---------- LESETEXT

Die lokale Freisetzung von pro- und antiinflammatorischen Zytokinen nach Polytrauma kann systemische Organreaktionen beeinflussen und damit den klinischen Verlauf maßgeblich beeinträchtigen. Bei einem Überwiegen der proinflammatorischen Zytokine kommt es zu einer systemischen Entzündungsreaktion („systemic inflammatory response syndrome“, SIRS), wohingegen eine Überproduktion antiinflammatorischer Mediatoren in einer Immunsuppression mit einem erhöhten Risiko infektiologischer Komplikationen resultieren kann. Sowohl das SIRS als auch die Immunsuppression scheinen bei der Entwicklung eines „Multiorgandysfunktionssyndroms“ (MODS) eine signifikante Rolle zu spielen.
Tumornekrosefaktor-α (TNF-α), Interleukin–1β (IL-1β), Interleukin-6 (IL-6) and Interleukin-8 (IL-8) stellen die wesentlichen proinflammatorischen Zytokine für den posttraumatischen Verlauf dar. Diese Zytokine vermitteln eine Vielzahl von teilweise auch üperlappenden und additiven Effekten. TNF-α and IL-1β sind frühe Regulatoren der Immunantwort, und beide können die Freisetzung sekundärer Zytokine, wie IL-6 und IL-8 induzieren. Interleukin-10 (IL-10) ist ein antiinflammatorisches Zytokin, das die Synthese proinflammatorischer Mediatoren reduziert. Andere wichtige antiinflammatorische Mediatoren sind lösliche TNF-Rezeptoren (TNF-RI und -RII) und der IL-1-Rezeptorantagonist (IL-1ra), die mit den Wirkungen des TNF-α and IL-1β interferieren.

--------------------

▶ AUFGABENSTELLUNG
(1) Welche Zytokine nennt der Text über Zytokine nach Polytrauma als die wesentlichen proinflammatorischen Zytokine für den posttraumatischen Verlauf?
(2) Wie lässt sich der Absatz des Textes über Zytokine nach Polytrauma, der mit „Die lokale Freisetzung“ beginnt, als kurze Stichpunktliste wiedergeben, ohne dass seine Kernaussagen verloren gehen?
(3) Führen Sie den Text über Zytokine nach Polytrauma im Anschluss an seinen letzten Satz weiter.

---------- VORGEGEBENE DATEN

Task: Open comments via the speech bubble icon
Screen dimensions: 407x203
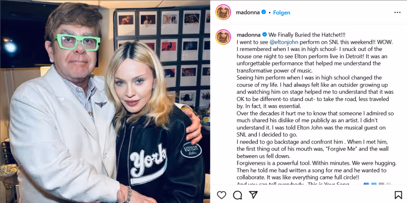Action: (x=237, y=195)
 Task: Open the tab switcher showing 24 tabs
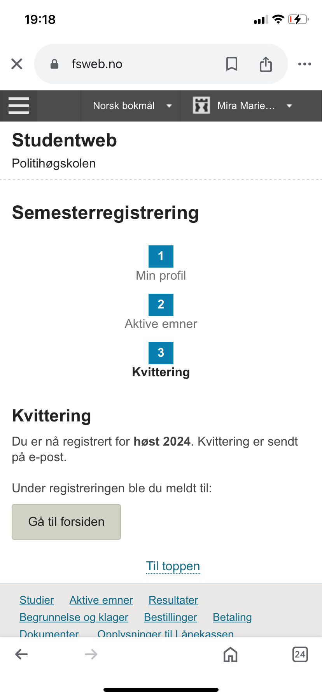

--------------------

▶ ANTWORTEN
(1)
- Tumornekrosefaktor-α (TNF-α)
- Interleukin-1β (IL-1β)
- Interleukin-6 (IL-6)
- Interleukin-8 (IL-8)

(2)
- Die lokale Freisetzung pro- und antiinflammatorischer Zytokine nach Polytrauma kann systemische Organreaktionen und damit den klinischen Verlauf maßgeblich beeinflussen.
- Überwiegen proinflammatorische Zytokine, kommt es zu einer systemischen Entzündungsreaktion (SIRS).
- Eine Überproduktion antiinflammatorischer Mediatoren kann zu einer Immunsuppression mit erhöhtem Risiko für infektiologische Komplikationen führen.
- Sowohl SIRS als auch Immunsuppression scheinen bei der Entwicklung eines Multiorgandysfunktionssyndroms (MODS) eine signifikante Rolle zu spielen.

(3)
Die frühe Einschätzung der Prognose und des klinischen Zustands der polytraumatisierten Patienten stellt sich als äußerst schwierig dar. In einer Vielzahl von Studien sind daher Zytokinkonzentrationen im posttraumatischen Verlauf bestimmt worden, um prognostische Marker für das Outcome der Patienten zu identifizieren. Des Weiteren wurden ebenso systemische Zytokinspiegel bestimmt, um den günstigsten Zeitpunkt für den chirurgischen Eingriff nach einem Polytrauma festzulegen und das Ausmaß des Eingriffs zu quantifizieren. Das Ziel dieser Arbeit ist es, den aktuellen Wissensstand bezüglich der Assoziation zwischen posttraumatischen Zytokinsynthese und der Entwicklung von Komplikationen zusammenzufassen. Ein verbessertes Verständnis dieser Mechanismen könnte zur Erstellung neuer diagnostischer und therapeutischer Behandlungsstrategien im klinischen Alltag beitragen.